During the wars between Charles and the Parliament, the Luttrells sided warmly with neither party, and were out of favour with both. Its owners at this time were Thomas Luttrell, who died 1644, and George, died 1655. In 1643 a Royalist garrison, under Colonel Wyndham, took possession, and the castle was visited by Prince Charles, whose chamber is still pointed out. In 1646 Blake laid siege to the castle for the Parliament, and battered it from the north-west, behind the Luttrell Arms. It was surrendered by Wyndham in April, 1646. A few iron cannon balls, memorials of this siege, have been found.
The government, although they apologised for the military occupation of the castle, levied a local rate for pulling it down. Probably this referred only to the upper part of the curtain wall on either side of the gatehouse. It is said that the gatehouse was injured, but its present condition shows that the injury could not have been of a very serious character.
A century later the accounts show that the Luttrells raised the surface of the lower ward, probably about fourteen feet, evidently with earth obtained by scraping the adjacent slope of the tor. This, which involved the closing up of the old gateway, was probably combined with the construction of a new approach, which passed below and outside of the gatehouse, wound round the castle and the tor, and entered the lower ward at the new level. Matters thus remained until the accession of Mr. George Luttrell in 1869, when, under the judicious advice of Mr. Salvin, a great addition was made to the Elizabethan house, a new tower was constructed on the west front, and the foundation and pavements of buildings along the north front, and connected with the entrance gate and the gatehouse were laid open, and the walls restored and rebuilt, and a terrace formed along a part of the curtain. The approach for carriages was also much improved, though, as before, at the cost of avoiding the great gatehouse.
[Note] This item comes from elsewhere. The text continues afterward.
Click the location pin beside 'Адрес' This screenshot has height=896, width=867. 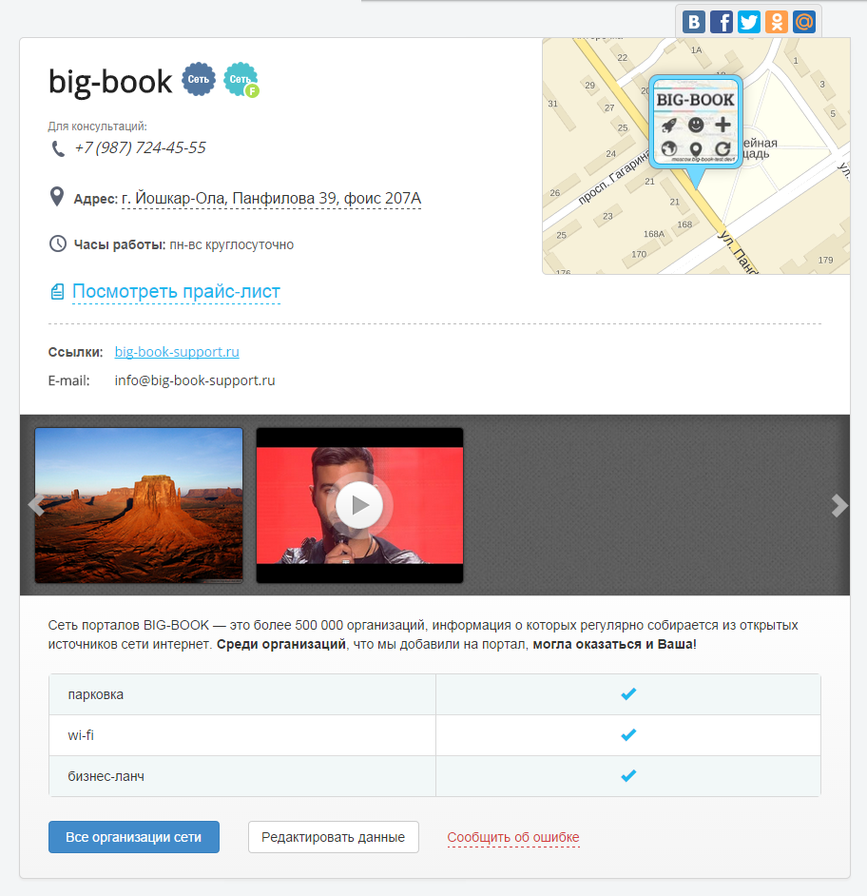(57, 198)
The ancient walls incorporated with the later residence prove that there must have been very considerable buildings upon the ground now occupied by it, but there is some reason to suppose that both hall and chapel stood near the site of the later gatehouse, and, therefore, to the right or west of the original entry. If this be so, the extent of buildings in the lower ward must have been very considerable indeed, as in the other direction they certainly extended, as does the present house, to the foot of the tor, and were flanked by it. Nevertheless, considerable as the alterations have been, and handsome and convenient as are the rooms of the present mansion, it represents very fairly the original fortress, and, like it, is sheltered by the tor, and predominates over the park, the town, and the sea-coast, commanding a very extensive view, and, as becomes the representative of so important a military post, is itself visible from the tract of country of which it was sometimes the terror, but more frequently the protection.